TASK TO COMPLETE: Print the listing exactly as it stands. Skip every picture.

SOURCE MATERIAL:
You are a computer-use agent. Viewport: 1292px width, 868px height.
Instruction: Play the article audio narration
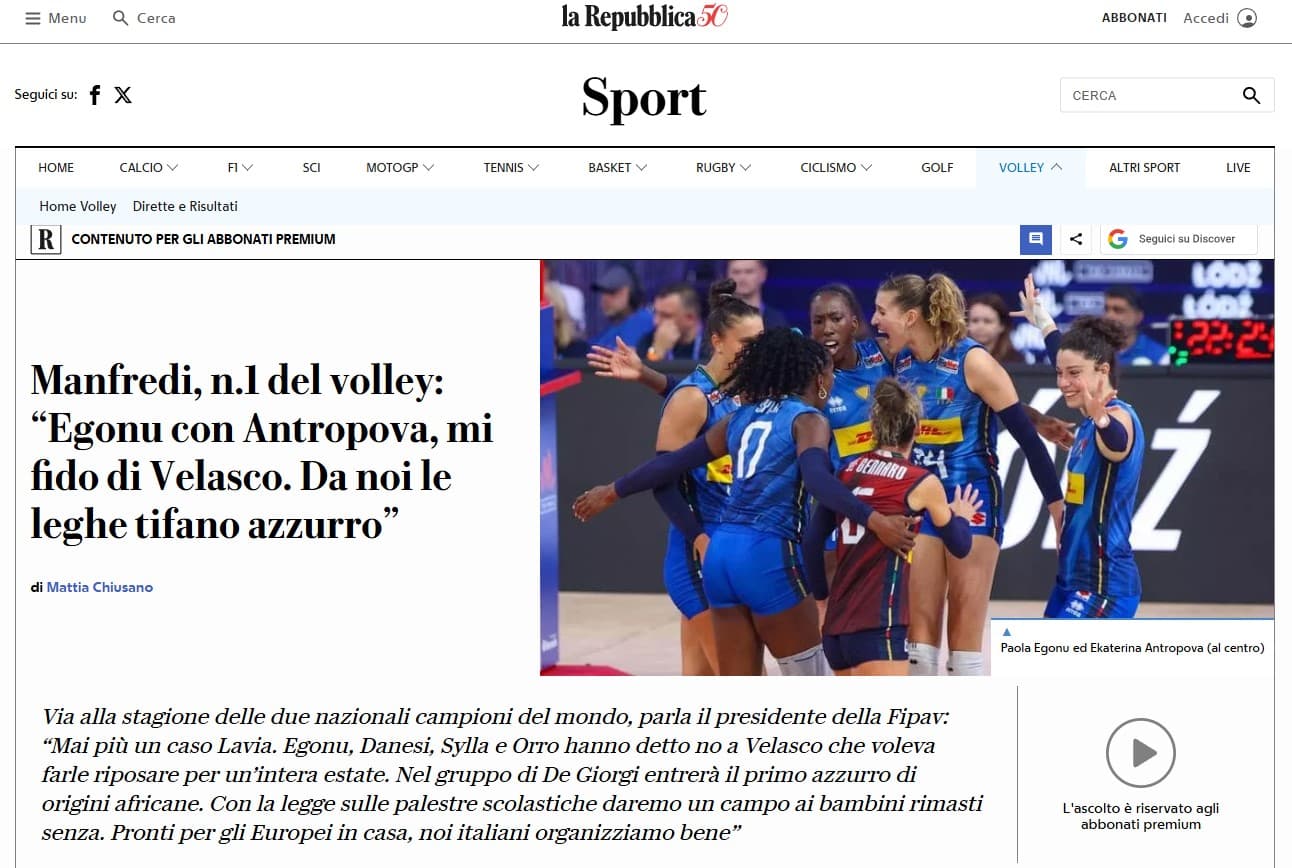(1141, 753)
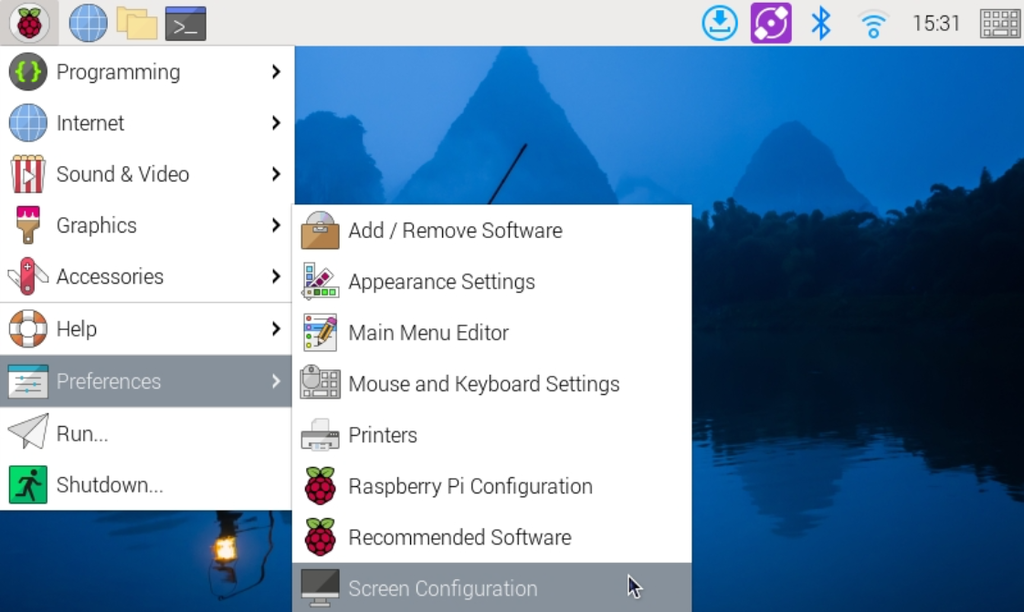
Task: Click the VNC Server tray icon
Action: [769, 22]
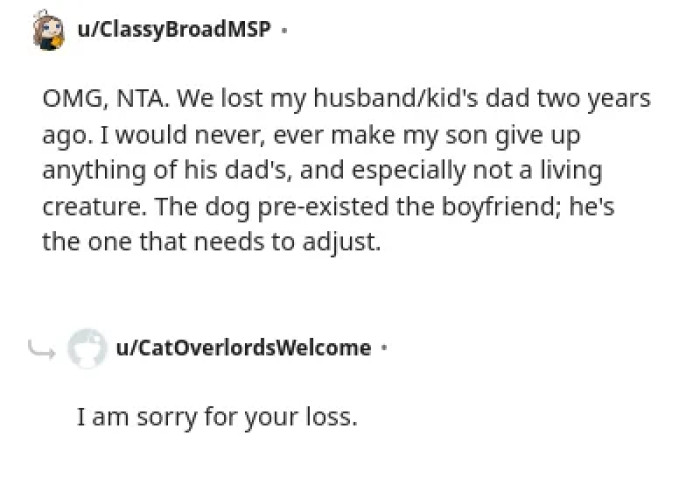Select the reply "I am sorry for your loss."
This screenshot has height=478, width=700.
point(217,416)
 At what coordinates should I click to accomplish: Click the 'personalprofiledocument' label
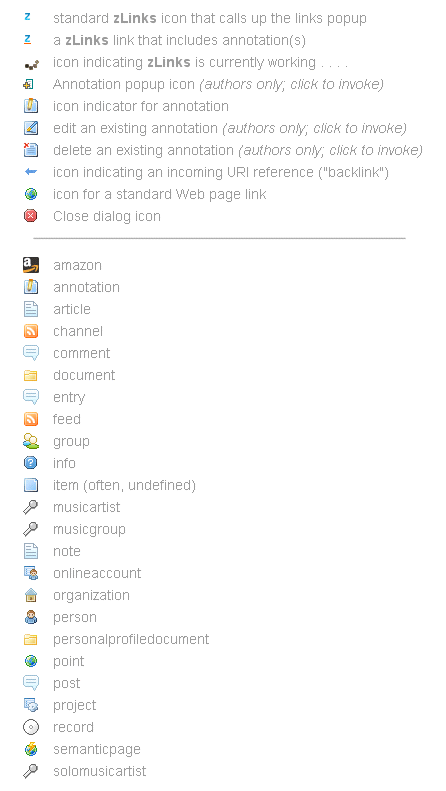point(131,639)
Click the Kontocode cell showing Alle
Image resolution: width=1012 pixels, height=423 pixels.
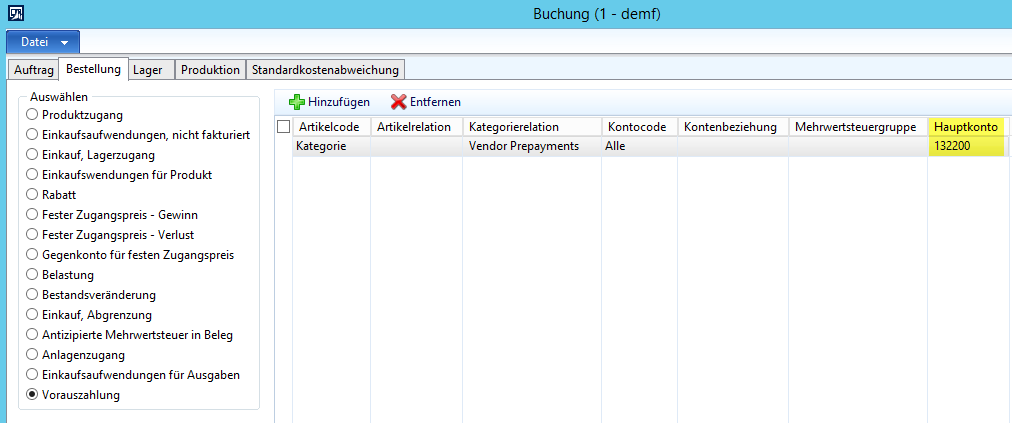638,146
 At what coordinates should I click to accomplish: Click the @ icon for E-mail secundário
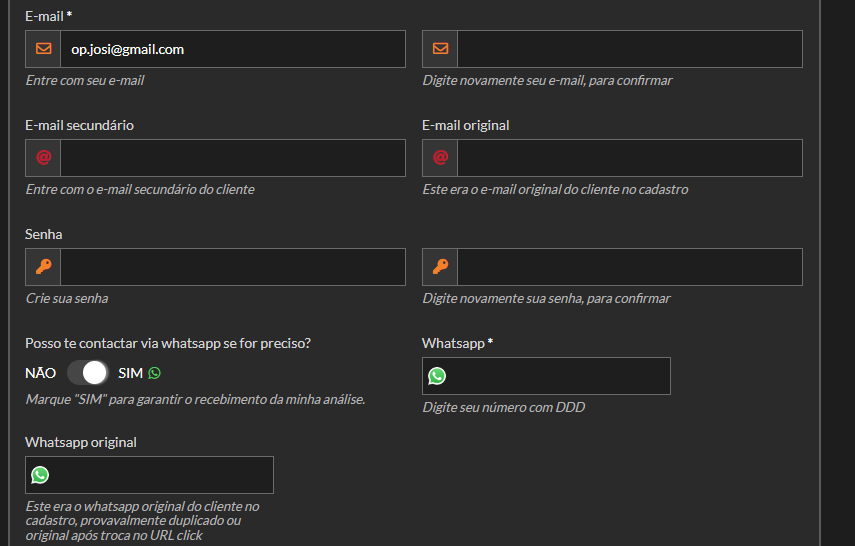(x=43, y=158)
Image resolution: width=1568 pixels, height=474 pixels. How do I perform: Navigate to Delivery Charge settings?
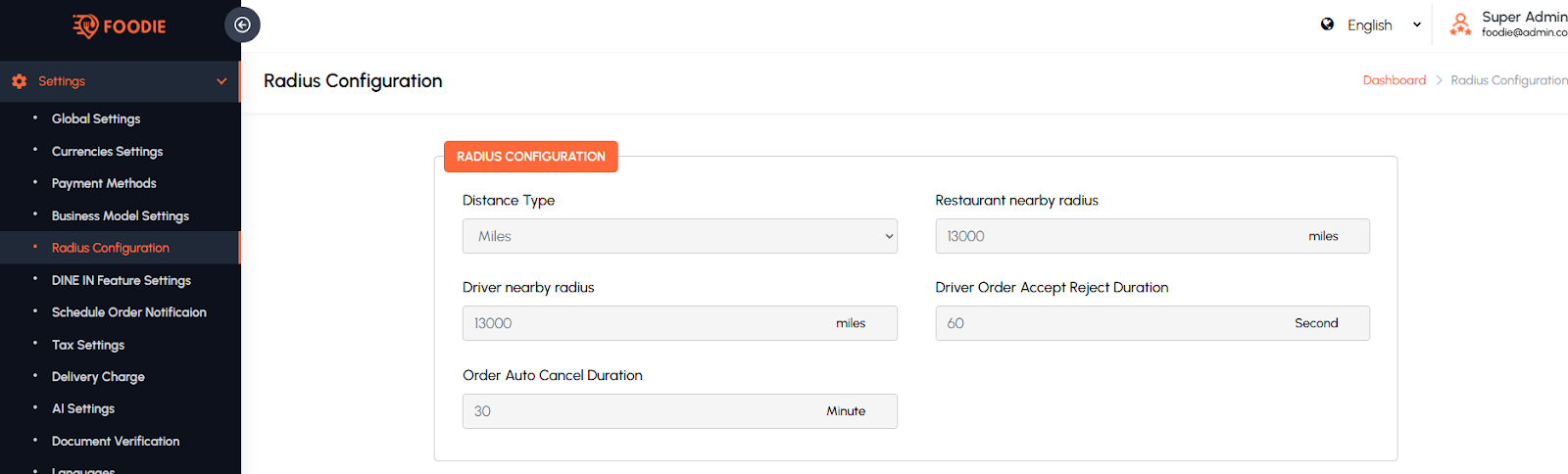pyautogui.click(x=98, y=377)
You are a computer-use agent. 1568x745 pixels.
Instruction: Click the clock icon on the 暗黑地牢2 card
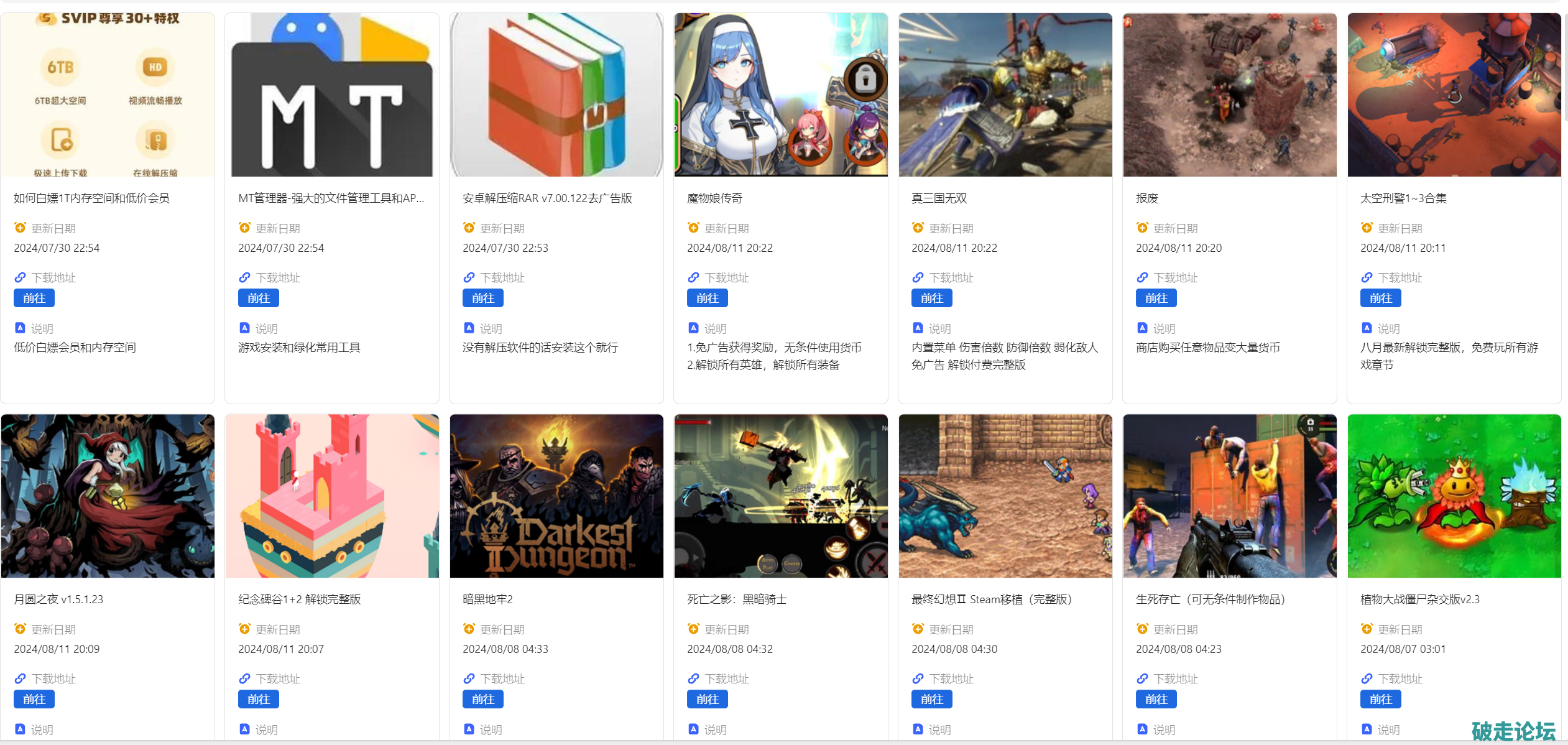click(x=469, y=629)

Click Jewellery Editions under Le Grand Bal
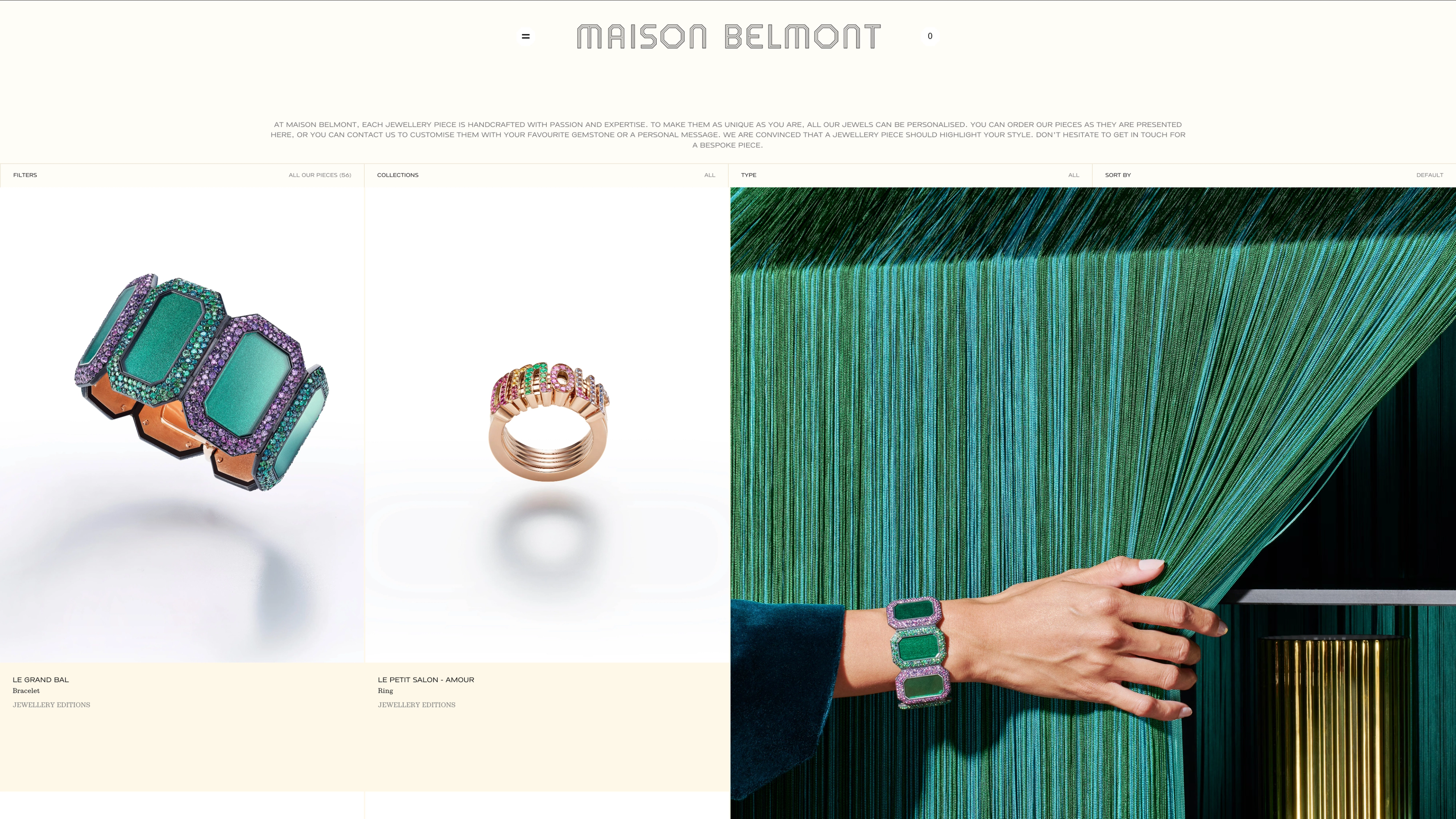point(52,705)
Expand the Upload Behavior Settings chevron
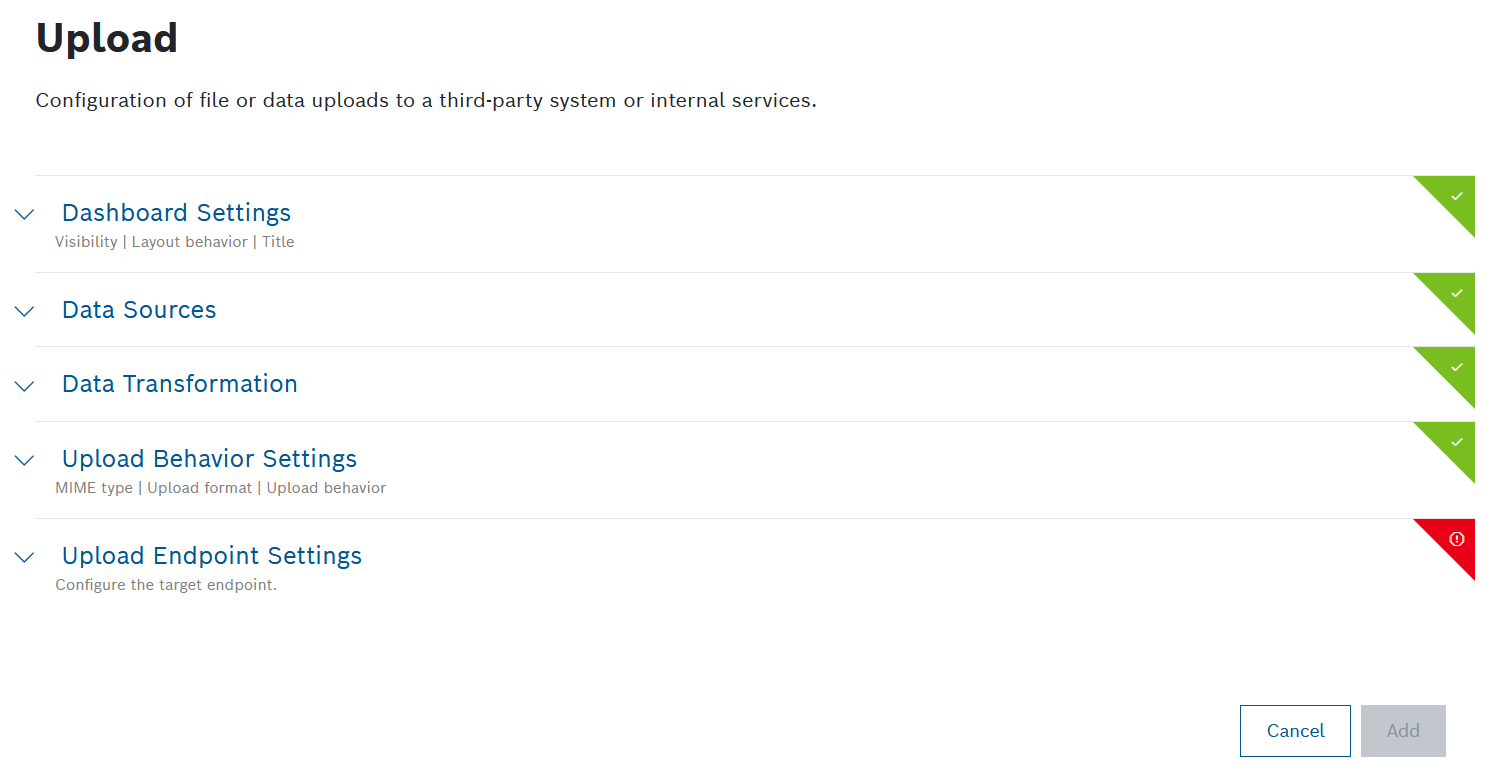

TASK RESULT:
You are a computer-use agent. Viewport: 1292px width, 868px height.
Instruction: Play the article audio narration
(1141, 753)
Task: Click the VNC Server tray icon
Action: [769, 22]
Select the reply "I am sorry for your loss."
This screenshot has height=478, width=700.
point(217,416)
 At what coordinates should I click to accomplish: Click the 'personalprofiledocument' label
point(131,639)
Click the Kontocode cell showing Alle
Image resolution: width=1012 pixels, height=423 pixels.
638,146
 At what coordinates should I click to accomplish: Click the @ icon for E-mail secundário
(x=43, y=158)
Image resolution: width=1568 pixels, height=474 pixels. How do I perform: Navigate to Delivery Charge settings?
pyautogui.click(x=98, y=377)
You are a computer-use agent. 1568x745 pixels.
Instruction: Click the clock icon on the 暗黑地牢2 card
click(x=469, y=629)

Click Jewellery Editions under Le Grand Bal
point(52,705)
Expand the Upload Behavior Settings chevron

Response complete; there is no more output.